Fake dissertations, produced by copy-pasting existing texts and merely switching a few introductory pages, are common, with hundreds of people receiving doctoral degrees from corrupt dissertation councils and then taking posts in their respective fields.

Areas particularly tarnished by fraudulent dissertations are economics, education, medicine and law — and the problem is widespread among officials who look to bolster their credentials with degrees.

“The fake dissertation picture is a mirror of our reality,” Rostovtsev said, referring to broader widespread corruption in society that haunts Russia.

A randomly-selected economics dissertation has a five per cent chance of being copy-pasted work, according to Dissernet research. Among lawmakers in the Russian Duma, the likelihood is 41 per cent.

Fake dissertations are not an exclusively Russian problem, but “what matters is how the system reacts,” Rostovtsev said.

“The production of fake academics that are ready to work for hire, this falsehood-producing mechanism, it’s something the government institutionally supports,” he said. “It’s not some black market.”

Fighting back against this system can be risky — which is why academics have stayed quiet for so long.

“People are afraid of repression because it’s a criminal business,” he said.

In April, Rostovtsev found a bullet hole in his kitchen window. “It’s on the ninth floor and the perimeter is guarded, so somebody was aiming from far away,” he said. He didn’t go to the police, considering it a waste of time.

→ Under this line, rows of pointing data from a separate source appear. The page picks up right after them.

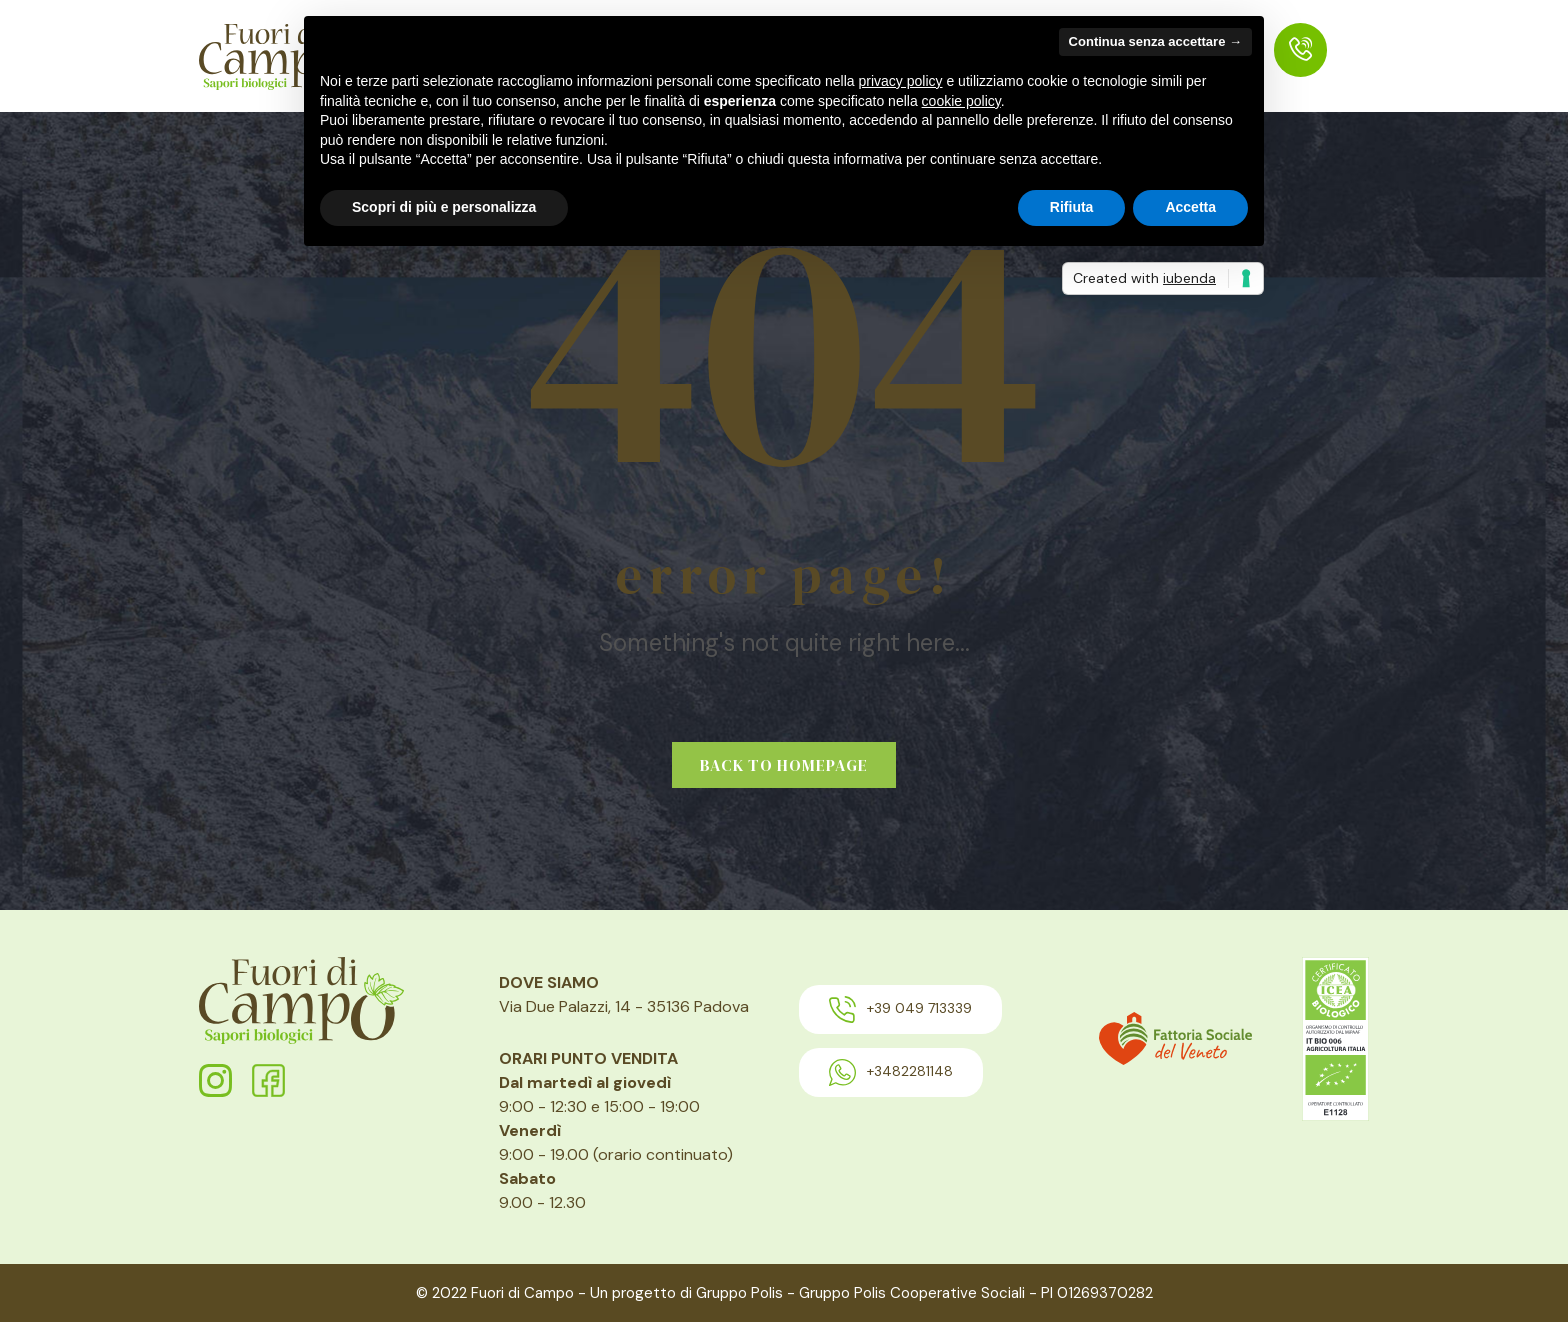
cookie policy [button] (961, 101)
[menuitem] (1300, 50)
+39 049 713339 (900, 1009)
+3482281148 (891, 1072)
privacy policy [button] (901, 81)
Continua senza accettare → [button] (1155, 41)
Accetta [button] (1190, 207)
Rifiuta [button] (1072, 207)
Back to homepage (784, 765)
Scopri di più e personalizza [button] (444, 207)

Dissernet has seen tacit support from some officials, including a former education minister who closed many corrupt dissertation councils known for handing out degrees for entirely plagiarised texts — or did not demand any dissertation at all.

How the current minister will behave is not yet clear, Rostovtsev said. One thing that is certain however is that money for academic research will dwindle as the government is struggling to downsize its spending amid an economic crisis.

Cuts pushed employees in the Russian Academy of Sciences to stage week-long protests in September.

“Funding for science is constantly falling,” said geneticist Svetlana Borinskaya, who works in the laboratory for genome analysis in the Institute of Genetics but is also involved in popular science projects that aim to fight obscurantism.

“It’s hard for scientists to fight politicised pseudo-science, whether together or individually,” she said.

“Russia is losing brains,” she added, referring to the drain of young qualified scientists. “The process has sped up this year.”

“It seems that the government is not interested in fundamental research, and even in applied research, this interest is not entirely clear.”